125 years ago, Labor Day officially became a federal holiday. It’s celebrated yearly, on the first Monday in September and, just as Memorial Day has become the unofficial start to summer, Labor Day has, likewise, become the unofficial end to summer.

Labor Day doesn’t really have any traditional customs for observing it. There are so many different kinds of celebrations, including family and community picnics, parades, outdoor concerts, festivals, fireworks and even shopping; as retailers always offer huge Labor Day weekend deals and discounts to move the rest of their summer stock. Moreover, many people also take advantage of the long weekend to go on one, last, summer vacation.

Something else that usually happens on (or by) Labor Day weekend is that all the stores clearance their remaining back-to-school stock, so they can start to fill up their seasonal sections with all things Halloween and autumn-harvest themed. Meanwhile, their stock rooms are already piling up with Christmas inventory. And, of course, apple and pumpkin spices are being added into everything now! In fact, many Michigan cider mills began opening this weekend for the holiday and the rest of Michigan’s harvesting season.

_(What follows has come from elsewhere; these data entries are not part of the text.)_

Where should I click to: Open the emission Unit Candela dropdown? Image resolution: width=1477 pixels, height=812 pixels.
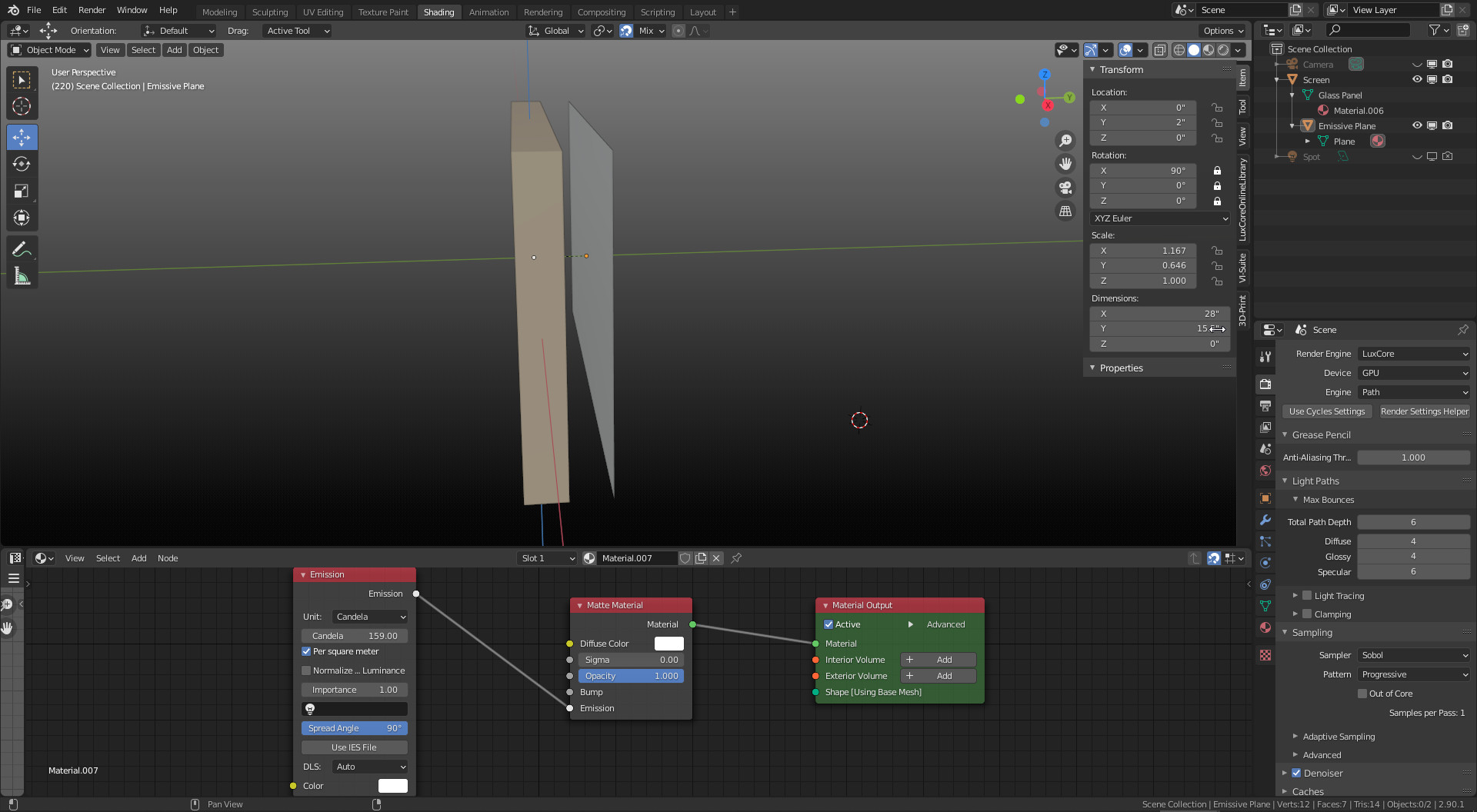pyautogui.click(x=370, y=617)
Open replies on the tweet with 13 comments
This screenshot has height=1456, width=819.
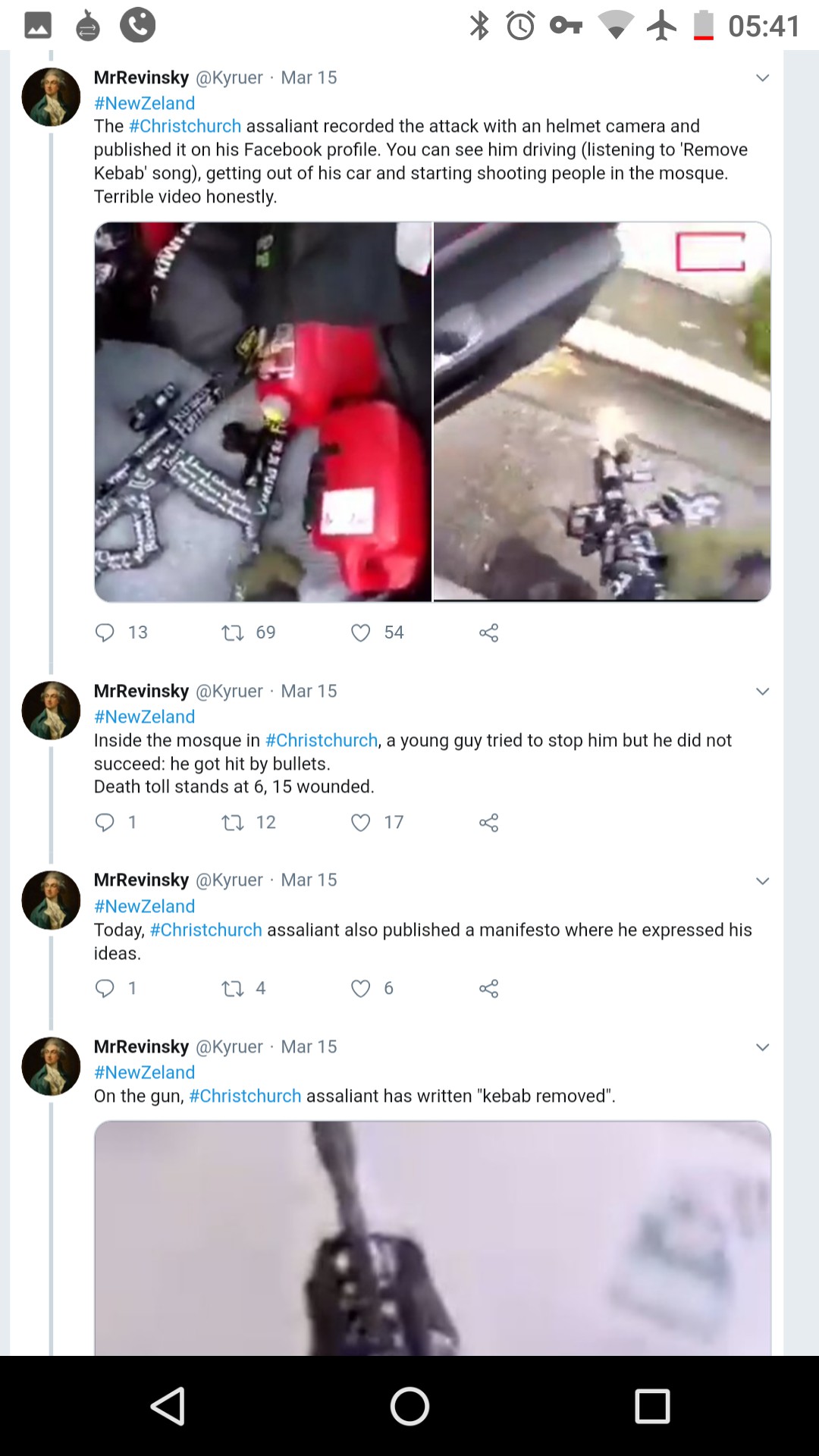105,632
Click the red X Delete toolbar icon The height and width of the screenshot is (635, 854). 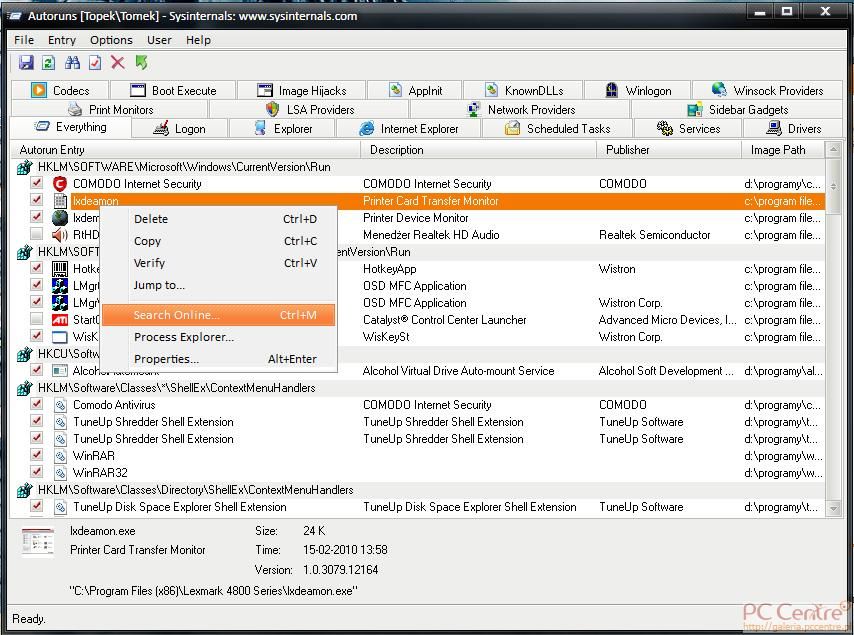coord(118,63)
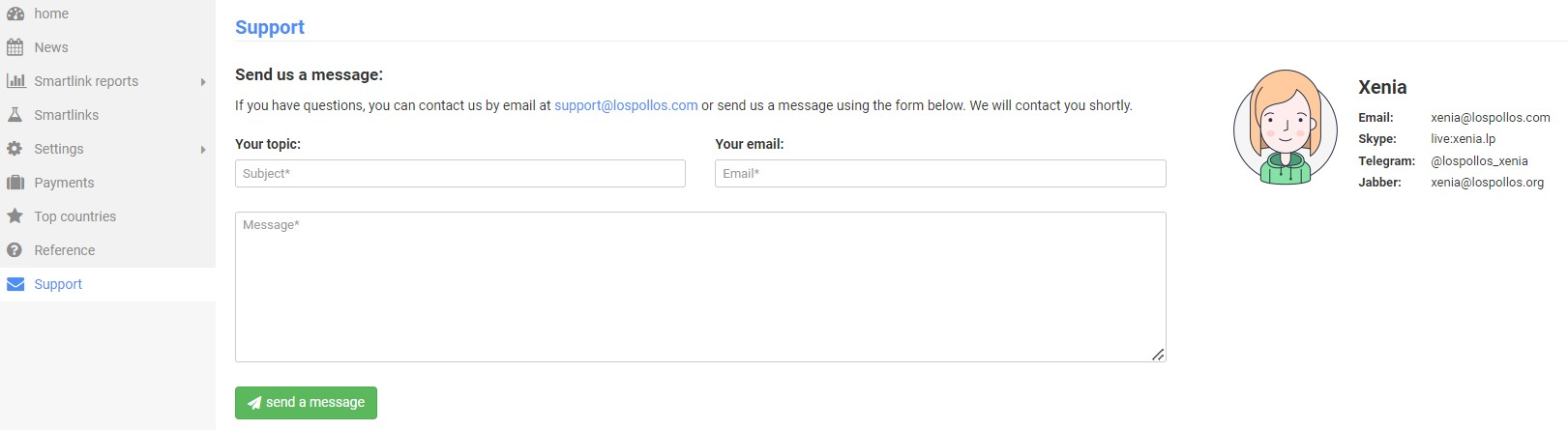Screen dimensions: 1568x430
Task: Focus the Subject input field
Action: (459, 174)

Decades ago, when my siblings and I were kids, I think that the main reason my Mom celebrated Labor Day was because it meant that we were going back to school the next day and Mom could start her vacation! The following is one of Mom’s syndicated editorial columns, written around August 1971 – she called it School Begins and so Does Mother’s Vacation.

Cartoon written and illustrated by Gloria Pitzer

FROM MOM’S MEMORIES…

School Begins and so Does Mother’s Vacation

By Gloria Pitzer (Algonac, MI; Aug. 1971)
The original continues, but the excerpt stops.